[SOURCE PASSAGE Boundary: Start]

That benefit is especially helpful for right-of-center scholars. It is difficult for conservatives or libertarians to burrow into peer review editorial boards. There are simply fewer right-of-center professors to begin with. But there are far more right-of-center law students. And they are able to join editorial boards with far greater ease. To be sure, there is still viewpoint discrimination. When I applied to be an Articles Editor in 2008, the outgoing board demanded to know if I could fairly review an article by a liberal law professor. Of course, I could. And the vast majority of articles are authored by left-of-center academics. Fortunately, I managed to skate by. I imagine those dynamics have worsened over the past decade, but I know that conservatives can still break through.

Going forward, I worry that law reviews are moving in a direction that will make it difficult, if not impossible for conservative authors to publish.

[SOURCE PASSAGE Boundary: End]
[EXCERPTED DATA Boundary: Start]

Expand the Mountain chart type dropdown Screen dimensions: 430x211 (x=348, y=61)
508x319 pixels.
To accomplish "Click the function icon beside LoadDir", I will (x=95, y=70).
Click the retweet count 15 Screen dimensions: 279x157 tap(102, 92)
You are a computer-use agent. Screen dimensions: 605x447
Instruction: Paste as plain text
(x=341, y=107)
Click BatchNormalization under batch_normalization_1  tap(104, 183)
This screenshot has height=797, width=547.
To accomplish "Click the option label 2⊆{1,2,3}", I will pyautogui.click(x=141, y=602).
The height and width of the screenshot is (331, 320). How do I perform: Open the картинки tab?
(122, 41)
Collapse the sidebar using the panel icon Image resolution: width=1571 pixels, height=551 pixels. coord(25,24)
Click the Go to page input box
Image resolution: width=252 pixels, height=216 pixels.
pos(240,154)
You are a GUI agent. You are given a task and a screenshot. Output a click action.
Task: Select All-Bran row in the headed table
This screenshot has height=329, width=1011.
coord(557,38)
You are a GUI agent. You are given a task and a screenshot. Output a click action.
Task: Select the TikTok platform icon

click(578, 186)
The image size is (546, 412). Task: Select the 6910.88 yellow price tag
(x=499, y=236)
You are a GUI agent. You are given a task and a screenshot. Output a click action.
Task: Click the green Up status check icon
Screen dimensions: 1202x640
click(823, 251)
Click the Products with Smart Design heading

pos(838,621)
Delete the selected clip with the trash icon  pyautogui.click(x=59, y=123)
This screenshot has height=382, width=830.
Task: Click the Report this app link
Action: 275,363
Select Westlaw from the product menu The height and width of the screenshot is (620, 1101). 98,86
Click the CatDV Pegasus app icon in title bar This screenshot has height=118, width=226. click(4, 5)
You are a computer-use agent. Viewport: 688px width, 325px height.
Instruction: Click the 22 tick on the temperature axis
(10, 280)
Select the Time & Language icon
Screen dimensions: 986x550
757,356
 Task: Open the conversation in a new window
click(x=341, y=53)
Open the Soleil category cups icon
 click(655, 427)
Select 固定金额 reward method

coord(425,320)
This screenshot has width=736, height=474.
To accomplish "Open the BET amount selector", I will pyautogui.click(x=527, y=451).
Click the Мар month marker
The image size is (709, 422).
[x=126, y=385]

[EXCERPTED DATA Boundary: End]

**ABOUT THIS EXERCISE:** Set down the full passage on conservatives and law review editorial boards again, word for word.

**YOUR RESPONSE:**
That benefit is especially helpful for right-of-center scholars. It is difficult for conservatives or libertarians to burrow into peer review editorial boards. There are simply fewer right-of-center professors to begin with. But there are far more right-of-center law students. And they are able to join editorial boards with far greater ease. To be sure, there is still viewpoint discrimination. When I applied to be an Articles Editor in 2008, the outgoing board demanded to know if I could fairly review an article by a liberal law professor. Of course, I could. And the vast majority of articles are authored by left-of-center academics. Fortunately, I managed to skate by. I imagine those dynamics have worsened over the past decade, but I know that conservatives can still break through.

Going forward, I worry that law reviews are moving in a direction that will make it difficult, if not impossible for conservative authors to publish.